El point break es el tipo de ola que más surfistas han soñado encontrar cuando se habla de la ola perfecta. Su nombre describe exactamente su geografía: una ola que rompe sobre una punta de tierra, roca o un banco de arena alargado que se adentra en el mar, produciendo olas que rompen ordenadamente desde un punto fijo y se desarrollan a lo largo de la costa durante decenas o cientos de metros. Esta geografía predecible y repetible es lo que convierte los mejores point breaks del mundo en destinos de peregrinación para surfistas de todo el planeta.
La física de un point break es elegante en su simplicidad. Cuando el swell viaja desde el océano profundo y choca con una punta o banco que sobresale del fondo, la zona del swell que llega antes a las aguas poco profundas empieza a ralentizarse y a crecer. Esta parte rompe antes, iniciando la ola en ese punto. La energía restante del swell sigue viajando a lo largo de la costa, rompiendo progresivamente en la misma dirección, como una cremallera que se va abriendo a lo largo de la orilla. El surfista que coge la ola en el punto de inicio puede recorrer toda esta cremallera de izquierda a derecha o de derecha a izquierda según la orientación de la punta.

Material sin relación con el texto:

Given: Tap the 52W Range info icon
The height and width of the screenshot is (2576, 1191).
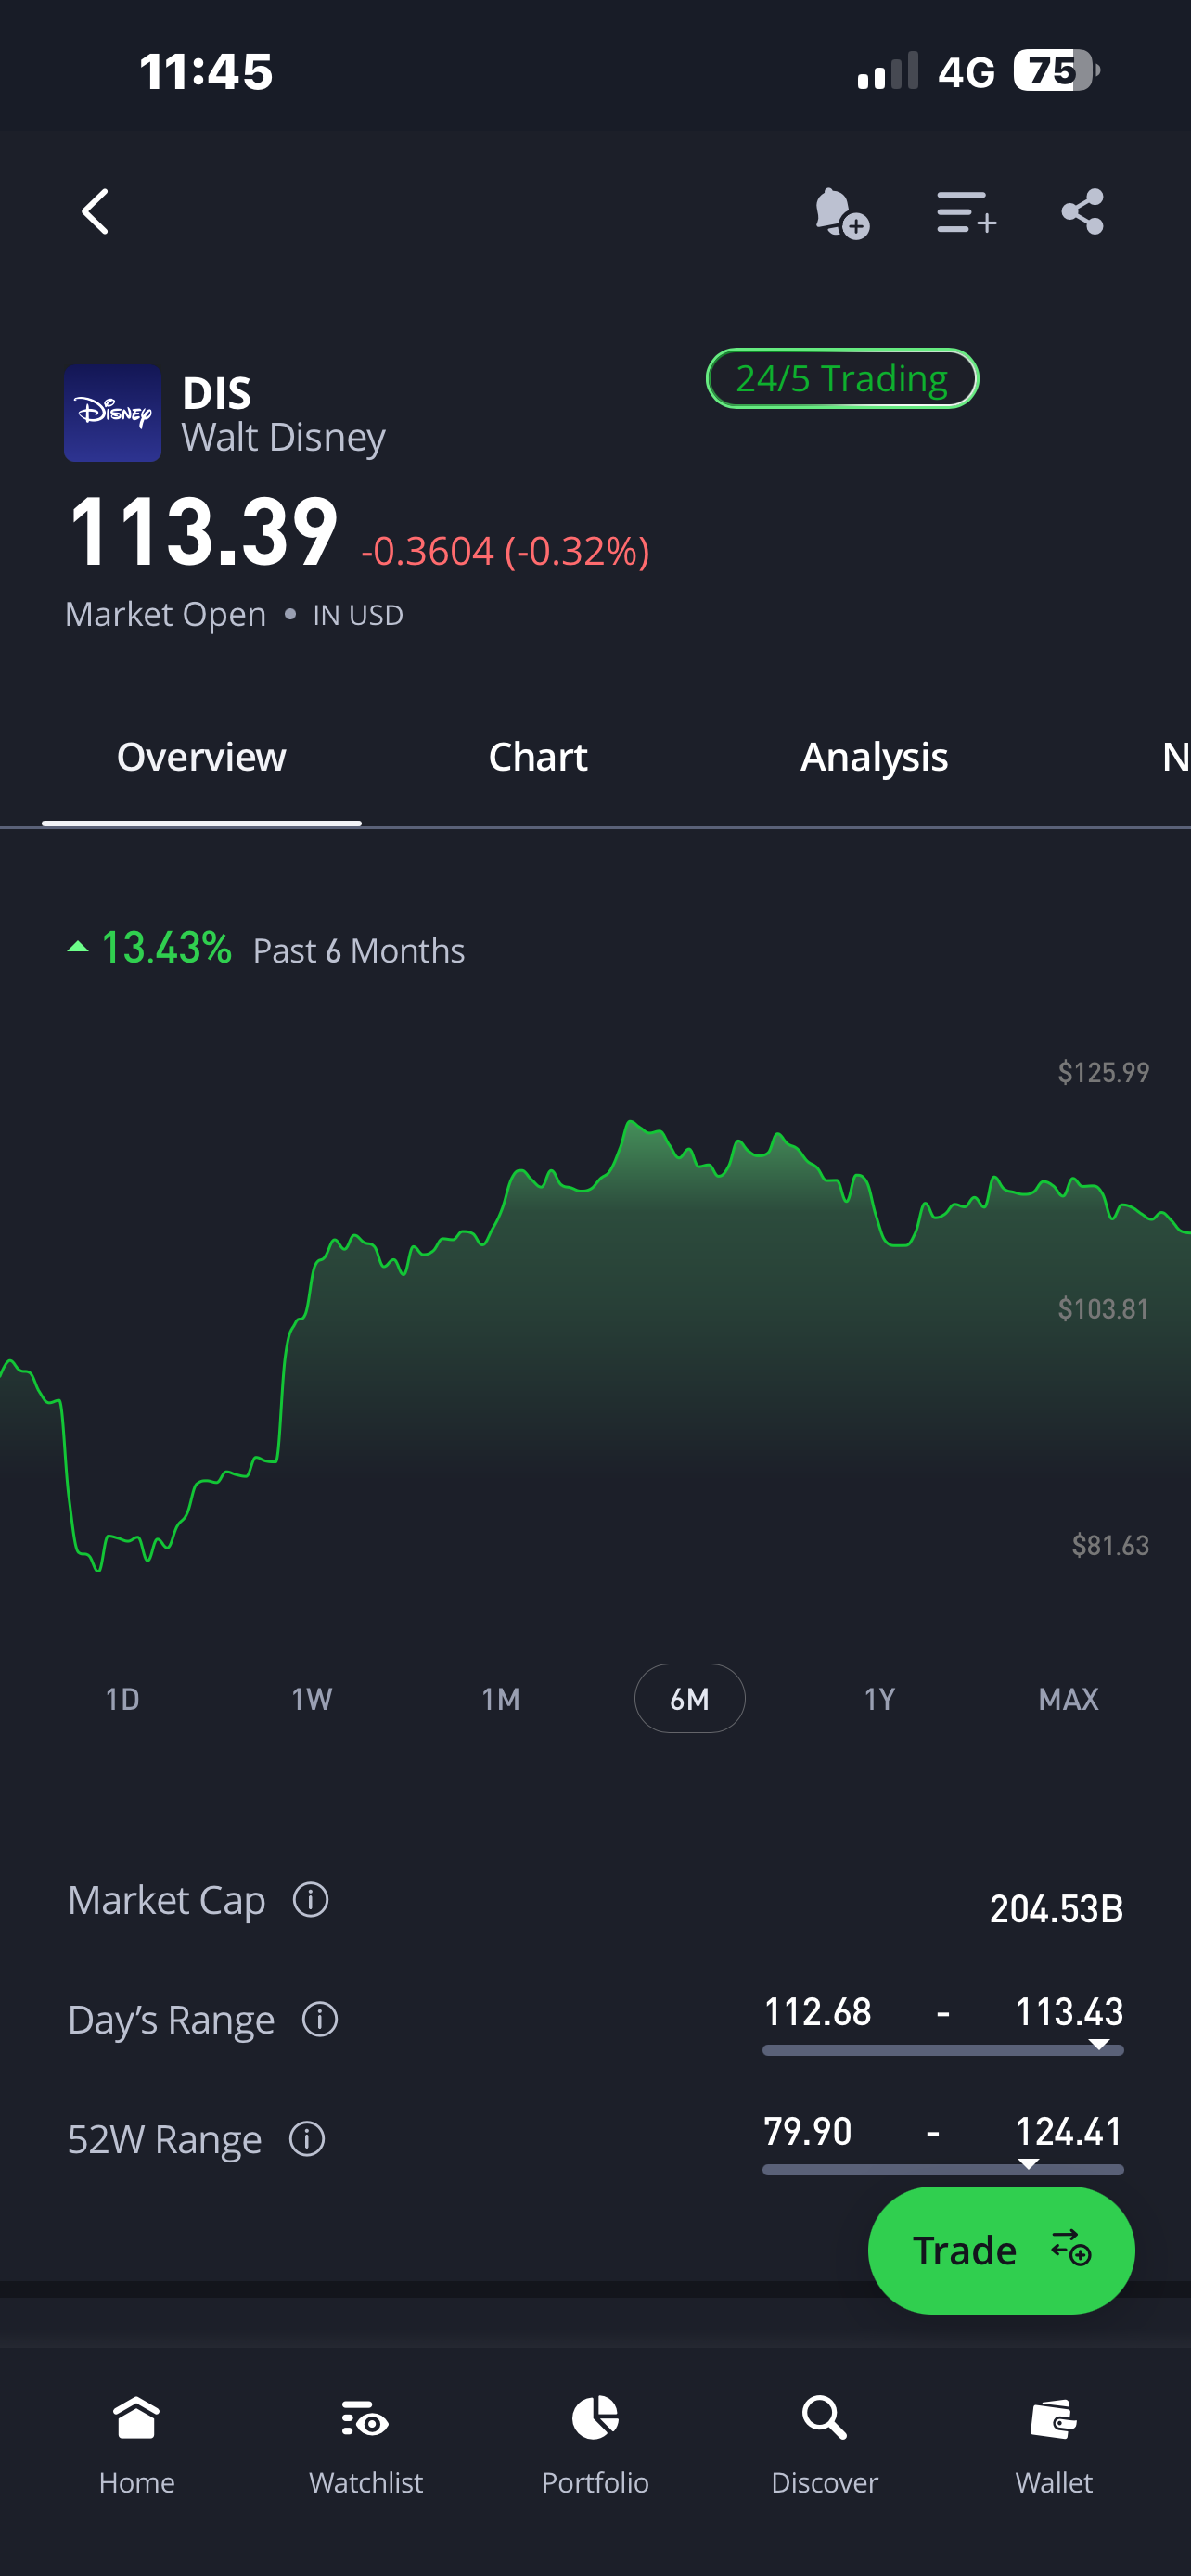Looking at the screenshot, I should 307,2139.
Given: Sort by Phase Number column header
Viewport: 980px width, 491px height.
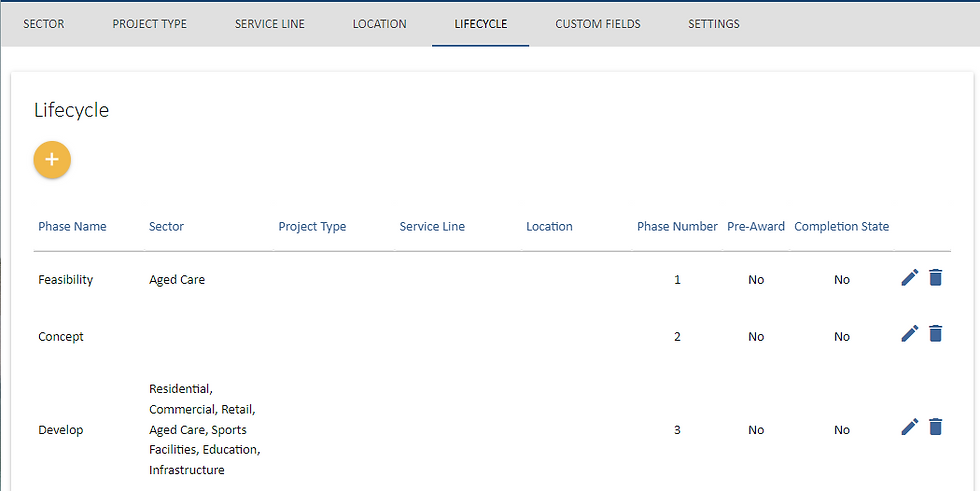Looking at the screenshot, I should click(677, 227).
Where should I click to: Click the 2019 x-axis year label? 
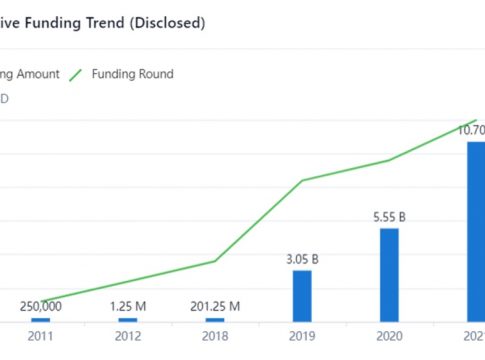[302, 336]
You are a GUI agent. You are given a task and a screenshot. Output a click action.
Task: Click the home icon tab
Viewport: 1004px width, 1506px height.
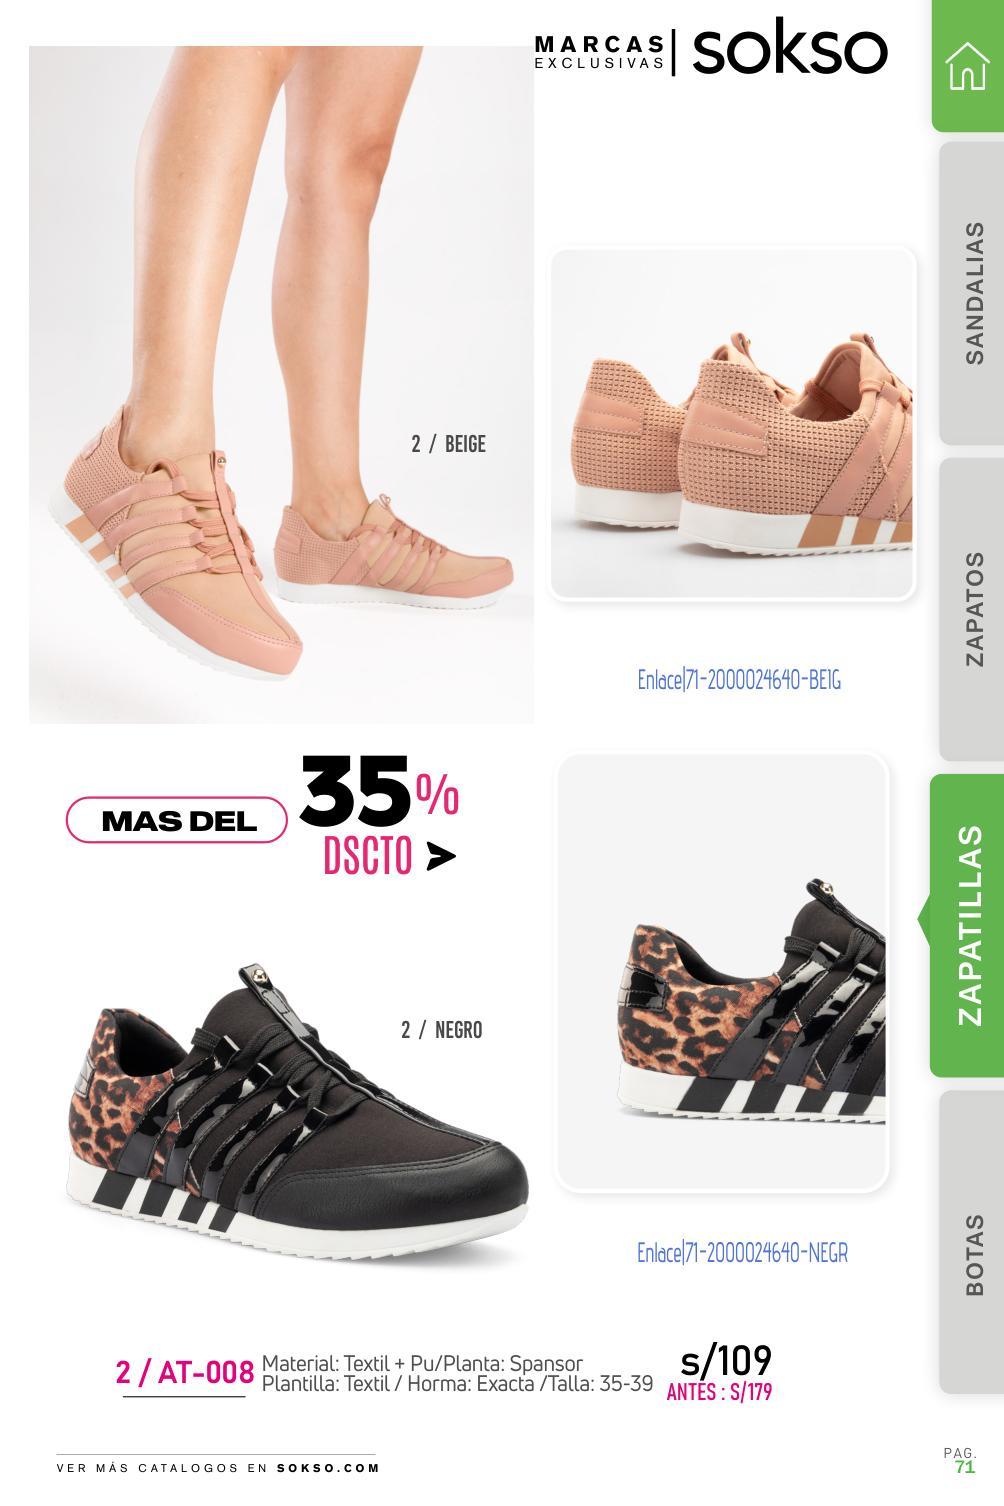pyautogui.click(x=967, y=66)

La longitud de las olas en un buen point break es uno de los aspectos más apreciados por los surfistas. En un beach break promedio, una ola puede ofrecerte 10 o 20 segundos de surf. En un point break de primer nivel como Jeffreys Bay o Mundaka en condiciones óptimas, una sola ola puede proporcionarte un minuto o más de surfeo continuo, suficiente para ejecutar cinco o seis maniobras de gran nivel. Esta abundancia de ola disponible permite que el surf se desarrolle de forma más elaborada y conectada, llevando el nivel técnico a sus mayores expresiones.